Nach Art. 3 § 1 VGFGEntlG kann der Vorsitzende oder der von ihm nach § 79 FGO bestimmte Richter (in der Regel - wie auch im Streifall - der Berichterstatter) für das Einreichen der Vollmacht eine Frist mit ausschließender Wirkung setzen. Die ,,ausschließende Wirkung" bedeutet, daß nach Ablauf der Frist - vom Fall der Wiedereinsetzung in den vorigen Stand abgesehen - die Einreichung einer Vollmacht den prozessualen Mangel nicht mehr heilen kann (so schon Urteil des BFH vom 11. Januar 1980 VI R 11/79, BFHE 129, 305, BStBl II 1980, 229).
2. Der nicht fristgerechten Vorlage der Vollmacht ist es gleichzuachten, wenn zwar dem Gericht innerhalb der Frist eine schriftliche Vollmacht eingereicht wurde, diese indessen den an eine ordnungsgemäße Vollmacht zu stellenden Anforderungen nicht entspricht. Denn auch die mit wesentlichen Mängeln behaftete Vollmachtsurkunde hindert das Gericht, eine Sachentscheidung zu fällen.
Eine schriftliche Prozeßvollmacht ist ihrem Wesen entsprechend dann mit wesentlichen Mängeln behaftet, wenn sie nicht erkennen läßt, wer bevollmächtigt ist, wer bevollmächtigt hat und wozu bevollmächtigt wurde (Urteil des BFH vom 17. Juli 1984 VIII R 20/82, BFHE 141, 463, BStBl II 1984, 802).
Im Streitfall hat A (nur) eine solche, mit wesentlichen Mängeln behaftete Vollmachtsurkunde vorgelegt. Zum Schluß des finanzgerichtlichen Verfahrens war wieder unklar geworden, ob es die Anfechtung des Einkommensteuerbescheids für 1981 betraf oder die des für 1982 ergangenen Bescheids. Das FG legte den (letzten) Schriftsatz des A vom 17. Mai 1986 dahin aus, daß sich die Klage letztlich doch gegen die Veranlagung für das Jahr 1981 gerichtet habe. Deshalb gab der Berichterstatter des erkennenden Senats A (im Beschwerdeverfahren) auf, für den Fall der Anfechtung des Einkommensteuerbescheids 1982 auch eine entsprechende Prozeßvollmacht vorzulegen. Das am 31. August 1987 eingegangene Schriftstück wird diesem Verlangen jedoch nicht gerecht. Nach ihm ist A Vollmacht erteilt ,,in der Einkommensteuersache 1981" (hier Hervorhebung durch den Senat), obwohl er den Rechtsstreit nach dem dazugehörigen Begleitschreiben vom 28. August 1987 ,,zweifelsfrei" zum Veranlagungsjahr 1982 führen wollte. Hinzu kommt, daß die Vollmacht für eine ,,Revisionsklage" erteilt wurde, obwohl A Beschwerde gegen den erstinstanzlichen Einstellungsbeschluß erhoben hat. Nach alledem ist unklar, in welchem Umfang A für die Kläger Prozeßhandlungen wirksam vornehmen durfte. Die Vollmachtsurkunde ist mit so gravierenden Mängeln behaftet, daß der Senat keine Sachentscheidung fällen kann.

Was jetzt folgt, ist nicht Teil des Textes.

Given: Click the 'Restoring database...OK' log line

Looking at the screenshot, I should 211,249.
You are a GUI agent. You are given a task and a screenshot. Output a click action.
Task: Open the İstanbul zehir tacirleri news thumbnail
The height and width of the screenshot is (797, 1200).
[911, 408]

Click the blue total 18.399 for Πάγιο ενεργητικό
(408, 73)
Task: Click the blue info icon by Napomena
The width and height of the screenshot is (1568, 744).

Bei dieser Rechts- und Sachlage kann offenbleiben, ob eine beachtliche Prozeßvollmacht bereits deswegen nicht vorliegt, weil sie (möglicherweise) von den Klägern so nicht erteilt wurde. Die Urkunde war ursprünglich für ein Klageverfahren betreffend das Jahr 1983 ausgestellt worden und trug als Datum der Bevollmächtigung den 15. Oktober 1986.
3. Die Kosten des Beschwerdeverfahrens sind dem Steuerberater A aufzuerlegen. Er hat die erfolglose Prozeßführung veranlaßt, ohne dazu von den Klägern eindeutig und zweifelsfrei beauftragt gewesen zu sein (vgl. hierzu schon den Beschluß des erkennenden Senats vom 19. April 1968 III B 85/67, BFHE 92, 173, BStBl II 1968, 473).